Le Docteur [K] conclut que « la rechute du 4/03/2024 doit être imputée à la MP 98 déclarée en 2017. L’arrêt de travail en cours est à prendre en charge en MP, l’état n’est pas consolidé ».
L’expert, chirurgien orthopédique, explique que "Mr [J] a dû être opéré une 6e fois de la hernie discale avec cruralgie gauche. L’intervention a nécessité une discectomie sur deux étages L2 L3 et L3 L4. Il ne s’agit pas d’une nouvelle pathologie, indépendante de celle prise en charge en MP. Il s’agit bien d’une aggravation des lésions lombaires avec cruralgie gauche et signe neurologiques déficitaires […]. Mr [J] ne souffre pas d’une sciatalgie mais d’une cruralgie causée par un conflit disco-radiculaire sur deux étages en L2 L3 et L3 L4 (le nerf crural reçoit des afférences des racines L3 et L4). Les lésions sont en lien direct et unique avec la MP98 de Mr [J]".
Aux termes des dispositions légales précitées, la prise en charge de nouvelles lésions au titre de la rechute est possible à la condition que ces nouvelles lésions soient en lien direct et exclusif avec la maladie professionnelle.
Il résulte de l’ensemble de ces éléments, que les lésions litigieuses constatées dans le certificat médical de rechute du 4 mars 2024 sont en lien direct et unique avec la maladie professionnelle tableau n°98 déclarée le 29 août 2017.
Dès lors, la Caisse sera condamnée à prendre en charge ladite rechute au titre de la législation sur les risques professionnels rétroactivement depuis le 04 mars 2024 et devra en tirer toutes les conséquences pécuniaires qui en découlent.
S’agissant de la demande relative à la consolidation de l’état de santé du requérant, il convient d’indiquer que cette demande ne fait pas partie de l’objet du litige et qu’il appartiendra à l’assuré de former un recours éventuel selon la procédure requise, laquelle commande une contestation préalable de la décision de la Caisse devant la Commission Médicale de Recours Amiable. Par conséquent, la demande sera déclarée irrecevable.
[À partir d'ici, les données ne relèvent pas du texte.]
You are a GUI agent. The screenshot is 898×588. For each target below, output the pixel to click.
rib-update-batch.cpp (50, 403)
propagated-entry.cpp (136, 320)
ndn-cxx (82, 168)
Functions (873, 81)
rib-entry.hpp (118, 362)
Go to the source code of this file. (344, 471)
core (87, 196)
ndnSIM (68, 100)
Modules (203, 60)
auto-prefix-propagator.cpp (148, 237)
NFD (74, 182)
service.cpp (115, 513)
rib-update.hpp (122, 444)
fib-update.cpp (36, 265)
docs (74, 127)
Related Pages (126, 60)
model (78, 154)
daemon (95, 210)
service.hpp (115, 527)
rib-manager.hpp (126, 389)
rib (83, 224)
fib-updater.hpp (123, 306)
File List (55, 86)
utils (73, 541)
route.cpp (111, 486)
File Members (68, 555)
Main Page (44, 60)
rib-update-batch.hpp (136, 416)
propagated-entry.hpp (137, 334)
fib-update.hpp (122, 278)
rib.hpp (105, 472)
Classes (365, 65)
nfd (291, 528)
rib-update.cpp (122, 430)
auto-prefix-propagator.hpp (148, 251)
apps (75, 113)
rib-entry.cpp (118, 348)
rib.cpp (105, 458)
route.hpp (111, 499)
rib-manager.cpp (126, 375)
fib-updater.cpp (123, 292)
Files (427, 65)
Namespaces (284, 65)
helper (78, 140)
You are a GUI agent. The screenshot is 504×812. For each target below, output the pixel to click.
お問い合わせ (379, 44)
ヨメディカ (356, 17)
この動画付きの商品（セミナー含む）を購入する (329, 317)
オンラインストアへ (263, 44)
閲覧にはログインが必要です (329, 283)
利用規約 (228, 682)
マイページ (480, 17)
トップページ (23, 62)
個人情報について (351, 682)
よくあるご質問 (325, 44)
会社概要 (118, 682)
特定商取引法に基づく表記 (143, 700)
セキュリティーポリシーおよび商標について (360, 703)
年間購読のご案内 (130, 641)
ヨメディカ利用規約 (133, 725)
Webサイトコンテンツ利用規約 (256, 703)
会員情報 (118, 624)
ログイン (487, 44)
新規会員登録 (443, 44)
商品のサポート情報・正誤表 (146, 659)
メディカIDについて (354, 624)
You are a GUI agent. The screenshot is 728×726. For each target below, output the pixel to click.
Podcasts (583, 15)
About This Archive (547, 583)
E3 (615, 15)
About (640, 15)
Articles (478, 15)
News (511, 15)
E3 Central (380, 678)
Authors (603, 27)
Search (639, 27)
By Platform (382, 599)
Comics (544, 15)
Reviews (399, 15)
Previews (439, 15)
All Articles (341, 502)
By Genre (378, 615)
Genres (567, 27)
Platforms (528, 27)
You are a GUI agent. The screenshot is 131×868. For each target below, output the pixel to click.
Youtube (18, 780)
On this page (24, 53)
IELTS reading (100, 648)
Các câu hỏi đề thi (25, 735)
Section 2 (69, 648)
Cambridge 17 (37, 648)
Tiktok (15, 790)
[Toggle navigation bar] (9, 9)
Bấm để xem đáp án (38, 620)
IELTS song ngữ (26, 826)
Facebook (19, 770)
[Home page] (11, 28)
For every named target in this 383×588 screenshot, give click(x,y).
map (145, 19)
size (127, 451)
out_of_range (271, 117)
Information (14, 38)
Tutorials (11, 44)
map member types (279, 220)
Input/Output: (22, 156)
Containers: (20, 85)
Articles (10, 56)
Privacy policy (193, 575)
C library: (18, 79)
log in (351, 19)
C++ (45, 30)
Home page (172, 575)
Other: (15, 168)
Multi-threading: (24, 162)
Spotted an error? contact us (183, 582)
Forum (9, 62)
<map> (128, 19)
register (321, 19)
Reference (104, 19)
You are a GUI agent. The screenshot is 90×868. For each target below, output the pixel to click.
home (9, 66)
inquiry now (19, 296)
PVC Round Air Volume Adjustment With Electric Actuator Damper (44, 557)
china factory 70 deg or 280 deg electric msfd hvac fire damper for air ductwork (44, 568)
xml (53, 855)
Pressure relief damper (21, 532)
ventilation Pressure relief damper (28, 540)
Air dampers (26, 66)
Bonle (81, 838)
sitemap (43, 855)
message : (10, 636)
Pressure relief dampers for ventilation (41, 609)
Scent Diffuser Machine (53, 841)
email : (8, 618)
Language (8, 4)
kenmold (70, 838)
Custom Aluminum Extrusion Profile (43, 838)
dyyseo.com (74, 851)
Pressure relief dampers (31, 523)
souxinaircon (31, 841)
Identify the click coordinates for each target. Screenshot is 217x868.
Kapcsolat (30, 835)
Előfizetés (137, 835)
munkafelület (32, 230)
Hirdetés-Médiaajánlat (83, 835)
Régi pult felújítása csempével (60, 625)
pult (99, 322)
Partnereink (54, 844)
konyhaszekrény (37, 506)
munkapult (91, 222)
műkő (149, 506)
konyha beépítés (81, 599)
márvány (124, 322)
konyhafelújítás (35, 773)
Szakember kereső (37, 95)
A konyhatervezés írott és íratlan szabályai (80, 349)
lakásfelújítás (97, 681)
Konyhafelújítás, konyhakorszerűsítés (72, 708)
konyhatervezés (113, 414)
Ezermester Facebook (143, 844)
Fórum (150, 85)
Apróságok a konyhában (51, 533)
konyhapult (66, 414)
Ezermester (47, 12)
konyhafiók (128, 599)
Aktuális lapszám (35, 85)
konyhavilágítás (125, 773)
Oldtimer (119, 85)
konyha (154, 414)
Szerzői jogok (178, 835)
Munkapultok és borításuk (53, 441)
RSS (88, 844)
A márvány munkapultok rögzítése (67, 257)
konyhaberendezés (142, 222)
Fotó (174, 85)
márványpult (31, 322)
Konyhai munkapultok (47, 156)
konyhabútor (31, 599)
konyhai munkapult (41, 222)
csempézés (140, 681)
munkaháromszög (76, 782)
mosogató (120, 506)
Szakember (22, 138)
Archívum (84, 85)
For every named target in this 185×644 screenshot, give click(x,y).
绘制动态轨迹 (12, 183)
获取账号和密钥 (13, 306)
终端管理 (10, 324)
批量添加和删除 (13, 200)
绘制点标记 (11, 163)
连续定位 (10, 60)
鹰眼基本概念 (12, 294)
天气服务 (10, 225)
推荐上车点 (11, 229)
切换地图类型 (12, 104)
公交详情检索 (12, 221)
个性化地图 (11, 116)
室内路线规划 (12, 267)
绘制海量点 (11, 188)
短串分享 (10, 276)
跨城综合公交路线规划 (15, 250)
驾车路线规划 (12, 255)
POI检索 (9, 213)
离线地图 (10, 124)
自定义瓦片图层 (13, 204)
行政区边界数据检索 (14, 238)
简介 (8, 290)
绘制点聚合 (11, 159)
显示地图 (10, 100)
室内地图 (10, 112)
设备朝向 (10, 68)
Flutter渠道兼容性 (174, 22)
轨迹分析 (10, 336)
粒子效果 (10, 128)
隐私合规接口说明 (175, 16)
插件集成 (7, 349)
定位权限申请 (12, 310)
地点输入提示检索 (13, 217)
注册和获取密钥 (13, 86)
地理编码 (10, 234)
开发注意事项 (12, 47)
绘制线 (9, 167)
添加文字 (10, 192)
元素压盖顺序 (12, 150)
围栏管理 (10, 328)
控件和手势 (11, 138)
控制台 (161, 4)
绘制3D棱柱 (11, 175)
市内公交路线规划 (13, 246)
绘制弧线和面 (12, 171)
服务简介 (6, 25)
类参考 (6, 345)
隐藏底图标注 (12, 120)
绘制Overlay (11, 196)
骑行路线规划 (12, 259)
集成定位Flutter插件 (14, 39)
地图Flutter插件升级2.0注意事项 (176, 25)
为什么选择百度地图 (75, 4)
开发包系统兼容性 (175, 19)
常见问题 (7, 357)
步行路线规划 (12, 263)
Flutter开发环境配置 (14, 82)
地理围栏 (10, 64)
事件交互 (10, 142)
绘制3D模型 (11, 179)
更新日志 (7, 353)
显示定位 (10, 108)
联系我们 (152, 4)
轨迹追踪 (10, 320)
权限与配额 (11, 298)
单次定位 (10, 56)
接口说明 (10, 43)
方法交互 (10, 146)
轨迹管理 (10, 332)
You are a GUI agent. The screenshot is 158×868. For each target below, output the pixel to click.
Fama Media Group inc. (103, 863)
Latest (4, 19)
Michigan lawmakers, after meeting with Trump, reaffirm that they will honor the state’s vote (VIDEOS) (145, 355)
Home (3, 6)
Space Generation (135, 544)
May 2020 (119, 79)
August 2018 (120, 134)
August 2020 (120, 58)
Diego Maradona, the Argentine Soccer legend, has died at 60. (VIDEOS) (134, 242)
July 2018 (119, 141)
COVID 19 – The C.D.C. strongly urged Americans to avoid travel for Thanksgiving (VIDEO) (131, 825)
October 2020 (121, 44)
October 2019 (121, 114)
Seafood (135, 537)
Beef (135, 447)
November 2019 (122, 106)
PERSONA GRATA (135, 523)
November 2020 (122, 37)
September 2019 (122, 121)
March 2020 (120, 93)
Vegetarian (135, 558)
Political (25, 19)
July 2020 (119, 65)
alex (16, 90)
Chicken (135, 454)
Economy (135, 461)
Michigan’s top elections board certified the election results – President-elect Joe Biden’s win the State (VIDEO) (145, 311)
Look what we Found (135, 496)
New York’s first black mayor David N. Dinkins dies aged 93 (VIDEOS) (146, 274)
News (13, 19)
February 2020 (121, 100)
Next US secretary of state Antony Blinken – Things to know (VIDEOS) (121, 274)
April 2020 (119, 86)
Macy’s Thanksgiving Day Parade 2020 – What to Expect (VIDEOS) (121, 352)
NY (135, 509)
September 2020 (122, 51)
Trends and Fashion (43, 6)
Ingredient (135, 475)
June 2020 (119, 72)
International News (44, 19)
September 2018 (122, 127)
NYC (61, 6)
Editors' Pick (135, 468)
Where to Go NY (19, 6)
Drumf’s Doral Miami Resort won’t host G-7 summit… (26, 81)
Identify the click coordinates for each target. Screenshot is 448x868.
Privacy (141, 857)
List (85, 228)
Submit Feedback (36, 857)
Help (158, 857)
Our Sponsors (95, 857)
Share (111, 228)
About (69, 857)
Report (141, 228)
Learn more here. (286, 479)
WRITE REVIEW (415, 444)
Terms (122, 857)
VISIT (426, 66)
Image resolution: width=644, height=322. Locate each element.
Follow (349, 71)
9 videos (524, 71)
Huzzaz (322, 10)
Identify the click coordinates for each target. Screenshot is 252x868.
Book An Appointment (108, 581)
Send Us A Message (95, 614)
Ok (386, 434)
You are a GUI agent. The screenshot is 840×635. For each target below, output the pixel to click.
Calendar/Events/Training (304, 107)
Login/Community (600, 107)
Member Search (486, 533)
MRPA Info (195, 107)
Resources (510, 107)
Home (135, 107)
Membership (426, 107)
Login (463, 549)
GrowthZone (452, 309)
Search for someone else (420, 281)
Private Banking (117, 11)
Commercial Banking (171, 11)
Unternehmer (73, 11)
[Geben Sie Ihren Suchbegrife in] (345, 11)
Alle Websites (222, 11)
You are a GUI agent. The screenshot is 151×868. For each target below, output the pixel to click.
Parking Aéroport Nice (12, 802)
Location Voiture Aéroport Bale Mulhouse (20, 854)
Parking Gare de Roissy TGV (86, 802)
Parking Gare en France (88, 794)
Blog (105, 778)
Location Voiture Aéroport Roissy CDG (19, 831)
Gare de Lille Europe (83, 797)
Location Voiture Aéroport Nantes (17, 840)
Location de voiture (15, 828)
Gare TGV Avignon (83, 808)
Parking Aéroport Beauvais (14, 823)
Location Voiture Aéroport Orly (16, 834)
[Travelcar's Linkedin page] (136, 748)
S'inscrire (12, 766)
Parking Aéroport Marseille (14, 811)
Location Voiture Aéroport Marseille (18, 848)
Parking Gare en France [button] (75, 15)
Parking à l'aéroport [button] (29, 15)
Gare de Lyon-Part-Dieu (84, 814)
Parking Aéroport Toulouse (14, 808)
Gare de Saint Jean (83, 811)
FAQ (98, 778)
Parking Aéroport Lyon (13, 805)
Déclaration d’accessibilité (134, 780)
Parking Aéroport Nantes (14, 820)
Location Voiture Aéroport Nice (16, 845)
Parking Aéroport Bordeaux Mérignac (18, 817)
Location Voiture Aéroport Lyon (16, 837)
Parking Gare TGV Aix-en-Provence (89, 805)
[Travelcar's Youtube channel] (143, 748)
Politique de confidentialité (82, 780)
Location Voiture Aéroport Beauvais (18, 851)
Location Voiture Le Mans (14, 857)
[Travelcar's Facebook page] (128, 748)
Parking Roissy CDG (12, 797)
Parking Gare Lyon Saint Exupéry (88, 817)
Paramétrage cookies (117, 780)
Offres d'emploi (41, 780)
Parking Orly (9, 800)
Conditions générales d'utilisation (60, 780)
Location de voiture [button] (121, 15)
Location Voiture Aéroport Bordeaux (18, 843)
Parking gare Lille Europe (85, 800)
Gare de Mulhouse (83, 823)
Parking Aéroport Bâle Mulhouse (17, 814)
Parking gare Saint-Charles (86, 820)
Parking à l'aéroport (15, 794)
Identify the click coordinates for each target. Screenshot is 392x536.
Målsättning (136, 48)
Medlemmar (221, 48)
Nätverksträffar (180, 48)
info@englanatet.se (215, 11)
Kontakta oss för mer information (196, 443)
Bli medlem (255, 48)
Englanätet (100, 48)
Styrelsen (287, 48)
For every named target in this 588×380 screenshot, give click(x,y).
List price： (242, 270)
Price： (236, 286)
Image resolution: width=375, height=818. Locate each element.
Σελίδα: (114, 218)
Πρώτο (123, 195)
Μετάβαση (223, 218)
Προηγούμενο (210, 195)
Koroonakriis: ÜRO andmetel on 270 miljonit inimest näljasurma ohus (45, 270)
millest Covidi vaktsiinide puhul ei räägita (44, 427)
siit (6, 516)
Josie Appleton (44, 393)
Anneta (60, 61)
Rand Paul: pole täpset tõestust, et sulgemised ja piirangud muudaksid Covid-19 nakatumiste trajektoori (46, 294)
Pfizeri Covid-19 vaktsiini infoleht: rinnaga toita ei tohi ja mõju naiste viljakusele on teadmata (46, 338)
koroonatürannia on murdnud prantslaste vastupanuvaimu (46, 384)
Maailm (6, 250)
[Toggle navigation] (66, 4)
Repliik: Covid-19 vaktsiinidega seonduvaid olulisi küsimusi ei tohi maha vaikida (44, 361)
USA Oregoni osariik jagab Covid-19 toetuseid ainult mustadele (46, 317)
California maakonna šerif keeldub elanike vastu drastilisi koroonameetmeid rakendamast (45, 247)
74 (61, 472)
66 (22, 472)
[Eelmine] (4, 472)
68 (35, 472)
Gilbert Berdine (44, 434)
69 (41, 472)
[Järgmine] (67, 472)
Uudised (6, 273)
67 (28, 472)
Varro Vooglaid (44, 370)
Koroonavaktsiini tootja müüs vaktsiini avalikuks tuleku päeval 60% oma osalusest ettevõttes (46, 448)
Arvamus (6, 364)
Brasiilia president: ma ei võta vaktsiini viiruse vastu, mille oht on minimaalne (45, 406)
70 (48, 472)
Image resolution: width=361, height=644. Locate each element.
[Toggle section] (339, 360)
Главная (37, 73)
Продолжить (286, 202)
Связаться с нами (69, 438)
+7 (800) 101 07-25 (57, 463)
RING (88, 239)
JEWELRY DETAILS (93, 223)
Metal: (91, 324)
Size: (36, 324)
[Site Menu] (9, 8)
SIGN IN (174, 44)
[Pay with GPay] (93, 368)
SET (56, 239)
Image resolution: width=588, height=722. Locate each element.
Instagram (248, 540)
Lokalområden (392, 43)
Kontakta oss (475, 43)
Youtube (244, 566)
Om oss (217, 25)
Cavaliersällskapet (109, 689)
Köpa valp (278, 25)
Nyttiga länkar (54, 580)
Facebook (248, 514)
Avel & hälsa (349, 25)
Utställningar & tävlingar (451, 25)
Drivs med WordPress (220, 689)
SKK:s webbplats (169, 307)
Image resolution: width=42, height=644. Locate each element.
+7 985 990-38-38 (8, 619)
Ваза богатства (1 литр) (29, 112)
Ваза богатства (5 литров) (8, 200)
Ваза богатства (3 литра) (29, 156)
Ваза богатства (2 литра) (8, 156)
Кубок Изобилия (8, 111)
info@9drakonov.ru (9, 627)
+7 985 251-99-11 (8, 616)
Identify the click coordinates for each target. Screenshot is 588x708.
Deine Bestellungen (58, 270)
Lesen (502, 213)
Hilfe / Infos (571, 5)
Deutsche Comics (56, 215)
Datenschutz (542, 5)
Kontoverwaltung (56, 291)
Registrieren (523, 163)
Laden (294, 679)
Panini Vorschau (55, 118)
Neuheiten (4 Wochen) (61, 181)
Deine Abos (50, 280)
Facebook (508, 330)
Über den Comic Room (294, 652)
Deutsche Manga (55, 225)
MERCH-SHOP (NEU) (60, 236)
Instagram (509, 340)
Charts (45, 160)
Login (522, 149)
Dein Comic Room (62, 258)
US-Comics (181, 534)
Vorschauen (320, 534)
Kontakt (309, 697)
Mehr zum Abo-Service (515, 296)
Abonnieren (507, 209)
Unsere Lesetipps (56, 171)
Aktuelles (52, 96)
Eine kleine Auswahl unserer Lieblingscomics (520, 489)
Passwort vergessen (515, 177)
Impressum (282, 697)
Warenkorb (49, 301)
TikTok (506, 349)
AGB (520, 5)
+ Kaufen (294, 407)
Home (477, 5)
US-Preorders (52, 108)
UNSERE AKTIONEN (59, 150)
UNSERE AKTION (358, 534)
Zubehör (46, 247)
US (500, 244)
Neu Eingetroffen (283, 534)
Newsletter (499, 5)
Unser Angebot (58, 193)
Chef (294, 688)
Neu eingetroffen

Au regard de l’issue du litige et compte tenu des arguments exposés par le requérant et de l’assistance par un expert-conseil lors des opérations d’expertise, l’équité commande de condamner la Caisse à verser à Monsieur [J] la somme de 1 800 euros au titre des frais irrépétibles en application de l’article 700 du code de procédure civile.
La [7], succombant, supportera la charge des dépens.
PAR CES MOTIFS
Le Tribunal judiciaire de BASTIA – pôle social, statuant, publiquement, par jugement contradictoire et en premier ressort,
ENTÉRINE le rapport d’expertise du Docteur [V] [K] datée du 09 mai 2025 s’agissant de l’imputabilité des lésions décrites dans le certificat médical de rechute du 04 mars 2024 à la maladie professionnelle déclarée le 29 août 2017,
DIT que les lésions de Monsieur [W] [J] constatées « sciatalgie gauche invalidante et paralysante sur L3/L4 et hernie L4/L5 associée » dans le certificat médical de rechute du 04 mars 2024 établi par le Docteur [E] [P] sont en lien direct et unique avec la maladie professionnelle déclarée le 29 août 2017,
DÉCLARE irrecevable la demande de Monsieur [J] tendant dire que son état de santé n’est toujours pas consolidé,
DIT que la [3] devra tirer toutes les conséquences de droit de cette décision, notamment sur le plan de l’indemnisation de Monsieur [W] [J],
CONDAMNE la [3] à payer à Monsieur [W] [J] la somme de 1 800 euros en application des dispositions de l’article 700 du code de procédure civile,
CONDAMNE la [3] aux entiers dépens.
DIT QU’APPEL pourra être formé dans le délai d’UN MOIS suivant la notification du présent jugement, auprès du Greffe de la COUR D’APPEL – Chambre Sociale – [Adresse 8].